Now $P_2’’ \rightarrow C_2$ is a strict deduction. But commonsense reasoning is far beyond strict deductions, and other reasoning processes like induction, abduction, analogy comes into play, and fuzziness is in its nature. For example, here is an example for analogous reasoning: (Adapted from Liu et al., 2021)

\[P_3 = \text{Boats are used for transportation.} \\ C_3 = \text{Bicycles are used for transportation. Bicycles and boats serve for similar purposes.}\]

An example with fuzziness is

\[P_4 = \text{On university campuses, auditoriums are often used for lectures.} \\ \text{In university lectures, usually only a single person is speaking.} \\ C_4 = \text{On university campuses there would be an auditorium with only a single person speaking.}\]

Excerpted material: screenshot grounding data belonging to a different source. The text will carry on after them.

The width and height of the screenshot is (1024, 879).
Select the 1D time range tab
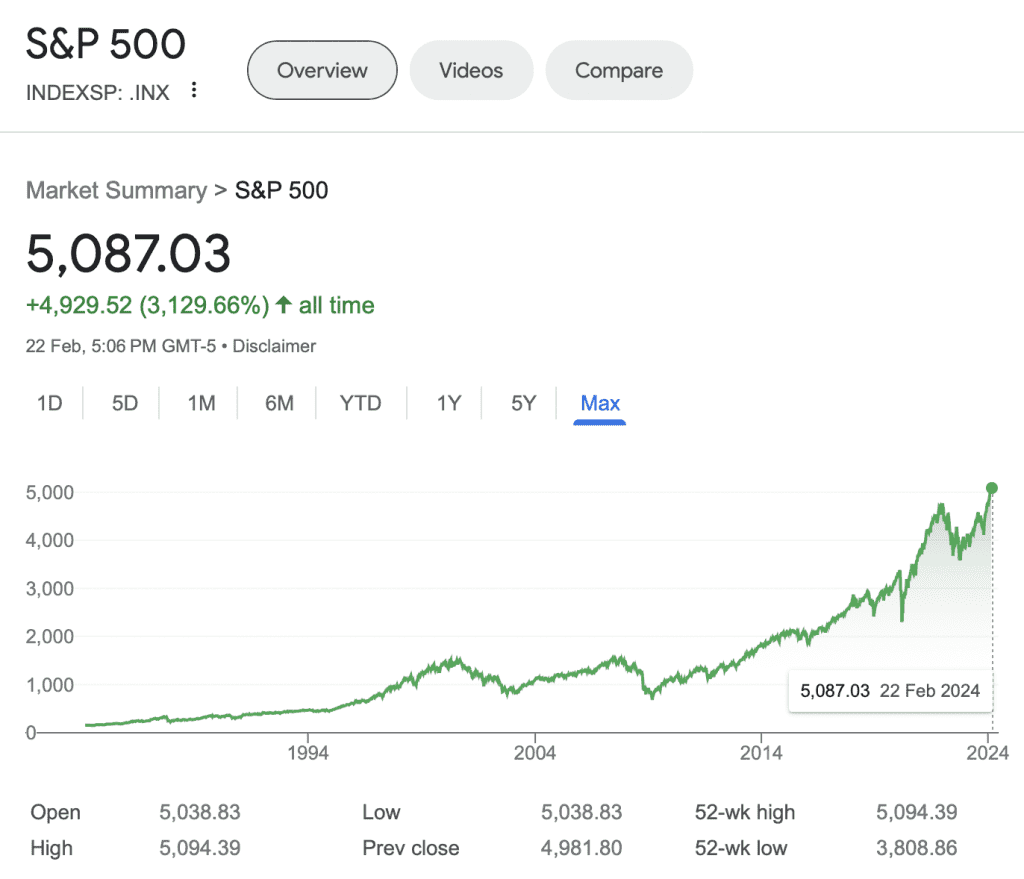(49, 403)
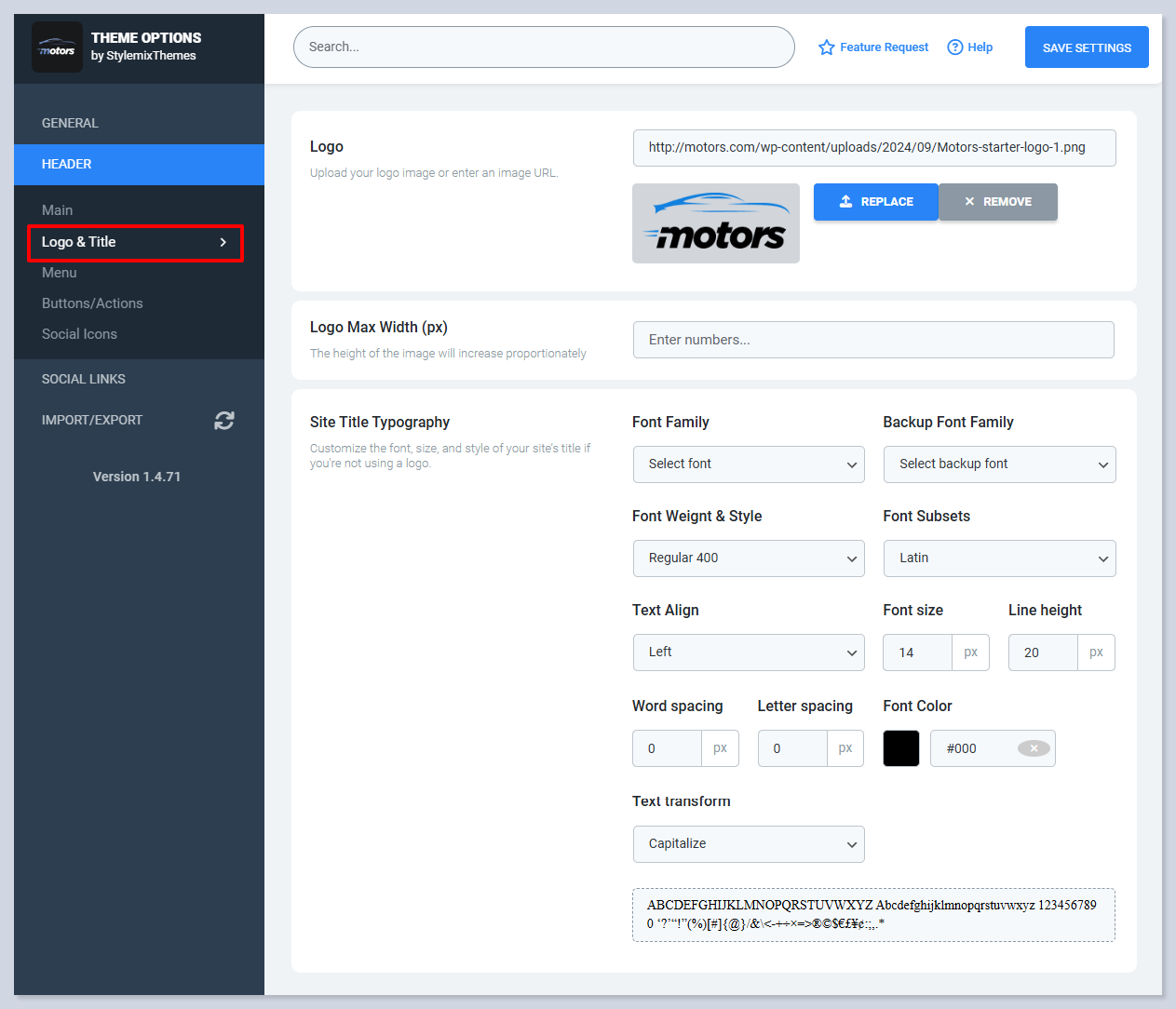
Task: Click the Import/Export refresh icon
Action: [223, 421]
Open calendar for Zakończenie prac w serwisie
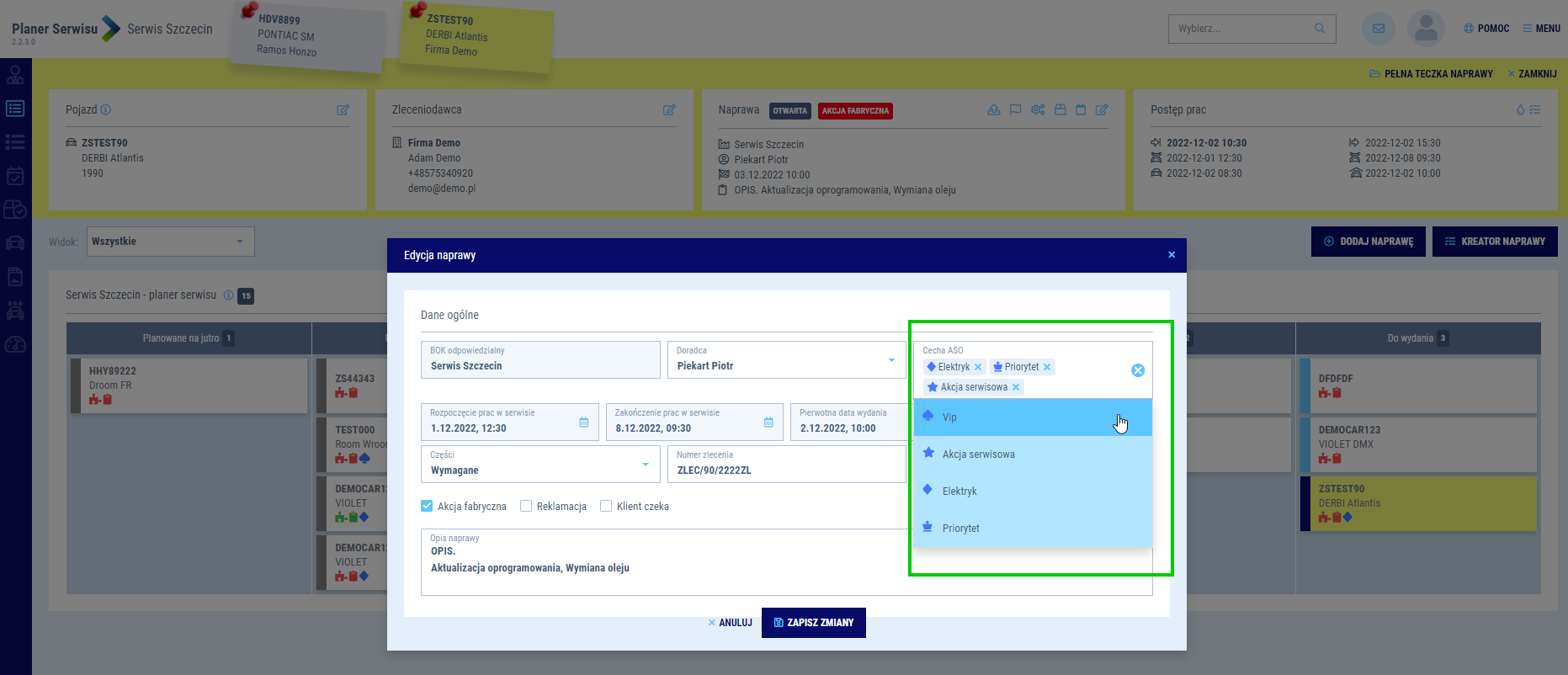 click(x=768, y=423)
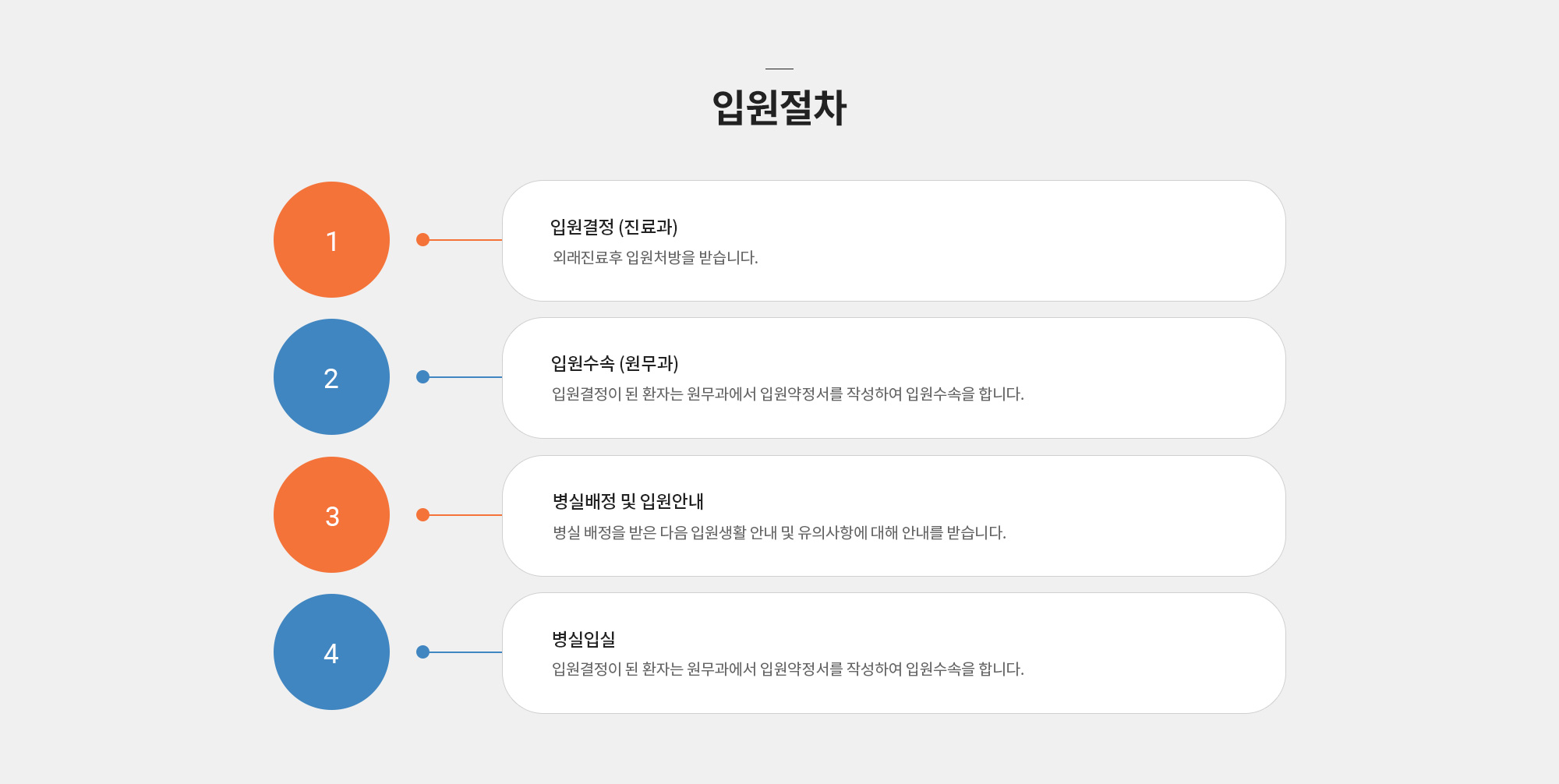Screen dimensions: 1559x784
Task: Click the blue step 4 circle
Action: click(x=331, y=652)
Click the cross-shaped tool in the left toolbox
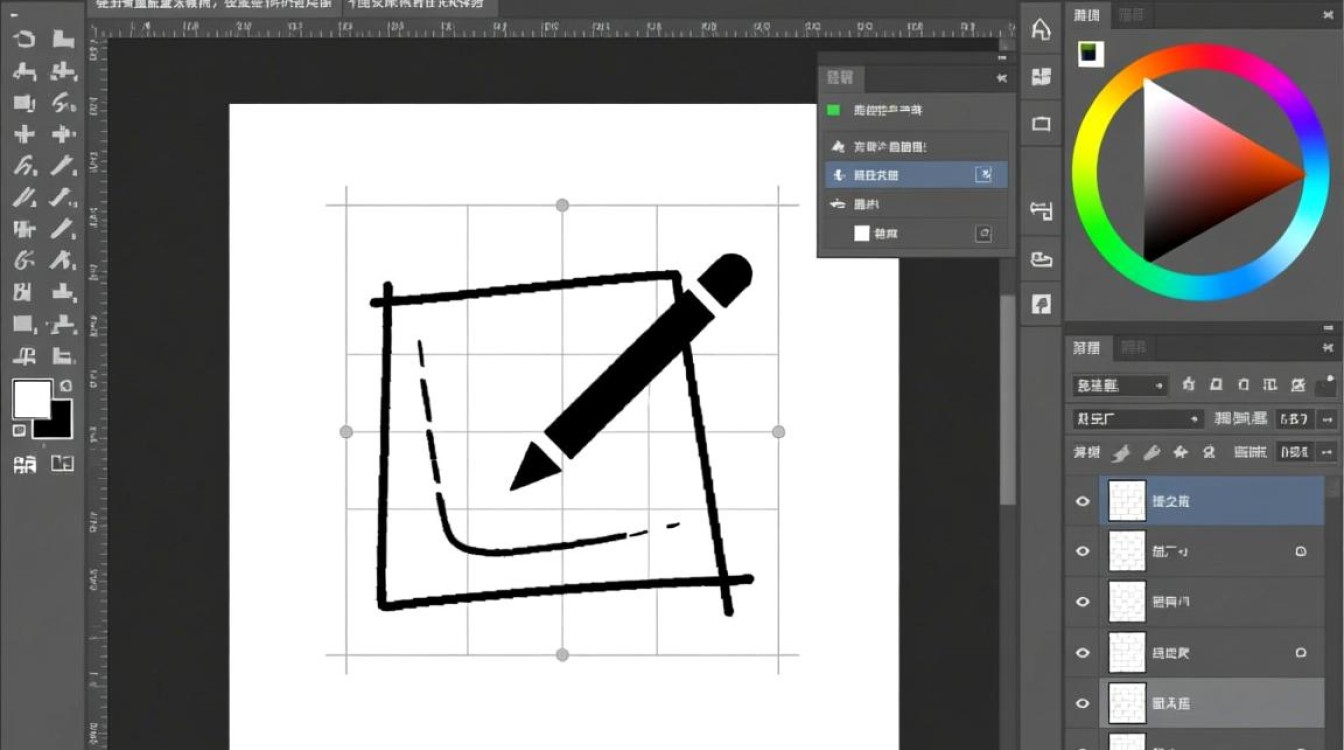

Therefore, in commonsense explanations, it is usually possible to argue that the supportive explanation is incomplete and has missing information. When we say a premise $P$ supports a conclusion $C$, we probably mean that, if we assume that $P$ is True, and we know the rest of the commonsense knowledge of the world, then $C$ shall be True. However, if we take things to the extreme and remove everything from the premise, under this definition an empty premise should also “support” the correct hypothesis, right? Viewed this way, the boundary between “support” and “not support” is very hard to define when the hypothesis is correct.

Why is this the case? [TODO]

In fact, sometimes NLI also needs to draw from extra commonsense knowledge, e.g. (Adapted from Liu et al., 2022)

\[P_5 = \text{Salinger wrote similar letters to other young female writers.} \\ C_5 = \text{Other young female writers received similar letters from Salinger as well.}\]

where the implicit commonsense knowledge is, If A writes a letter to B, then B would receive the letter from A.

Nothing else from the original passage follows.